Sarah got out a teabag and a slice of bread for the toaster. When couples aren't speaking to each other, all the other sounds in a room become heightened. The ticking of the electric kettle warming up, the scraping of the butter knife across hot toast, the clinking of a spoon against the inside of a china cup. As much to break the silence as to find out what was going on in the world, Sarah turned on the small under-the-cupboard TV. In addition to reading a couple of papers every morning, she watches a lot of CNN and local news so that she has a good handle on what's happening before she gets to the paper.

"- the third house in the region police have raided this year," said the morning man with the very nice hair. "Police are alarmed by the growing number of people who have turned their homes into massive marijuana-growing operations. Not only is it against the law, but it's a major fire hazard, considering that these illicit growers bypass the electric meters, sometimes inexpertly, and all that extra power can overheat circuits with disastrous results."

"A woman in Bentley says the thief who stole her purse from her shopping cart also made off with a winning lottery ticket for $100,000. Lottery officials say they are paying special attention to people coming in to claim prizes."

"Finally, more about a story that still haunts this city, nearly two years later. Police say they may have some leads in their hunt for Devlin Smythe, wanted in the death of little Jesse Shuttleworth, who -"

Sarah scrambled for the remote on the kitchen table and turned up the volume.

"- was found dead in a refrigerator in Smythe's apartment. Police believe Smythe also went by several other names, including Devin Smythe, Daniel Smithers, and Danny Simpson. There have been reports of suspects matching Smythe's description in the Vancouver and Seattle areas."

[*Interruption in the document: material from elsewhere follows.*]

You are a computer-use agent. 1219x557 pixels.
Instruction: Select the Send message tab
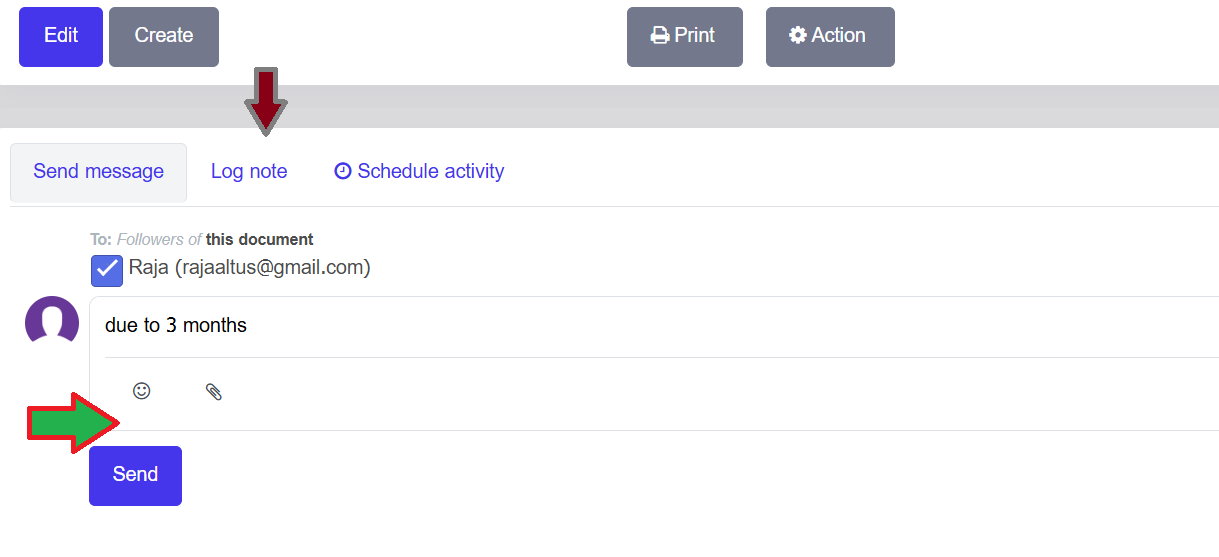click(98, 172)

"Jesus. Two years," Sarah said. "They always call her 'little.' Of course she was little. She was five years old, for Christ's sake." It was the most she'd said in my presence since the day before.

"Authorities in those areas are assisting local police in their inquiries. Coming up: Take a close look at those bills you've got in your wallet. They may just be counter -"

Sarah turned off the TV, dropped off her plate and cup in the sink, and went upstairs to brush her teeth before heading into the city. I refilled the kettle and plugged it in to make some coffee for myself. While the water heated I went into my study around the corner from that ground-floor laundry room, which was no longer the aphrodisiac it once was, booted up my computer, and opened the file folder next to the keyboard where I kept the pages of my manuscript. The word "Position" was scribbled across the otherwise blank title page, but that was just an inside joke. The real title, the one that would appear in the publisher's spring catalogue, was TechnoGod. There were 357 more pages under that title one, and only a last chapter to write and some proofreading to do before bundling it off to my editor.

I write science fiction, mostly, and you could probably figure this out by stepping into my study. Or else you'd conclude that I'm a thirteen-year-old boy trapped in the body of a forty-one-year-old man. Maybe you'd be right on both counts. The room is littered with SF kitsch. Star Wars figures, Terminator statuettes, plastic Jurassic Park dinosaurs from Toys "R" Us, a rubbery shark from Jaws, small diecast models of the various flying machines from the Thunderbirds puppet show, an assortment of Enterprises from all the Star Trek series and movies. My writing center constitutes the short end of a large L-shaped desk, while the long end is my modeling center. On this particular day there were two model kits on the go - a foot-long Seaview submarine from the 1960s television series Voyage to the Bottom of the Sea, and a resin model of Ripley, the Sigourney Weaver character from the Alien movies. I like building models of things - spaceships, submarines, futuristic cars - more than assembling models of people, but I've always been partial to anything related to the Alien flicks.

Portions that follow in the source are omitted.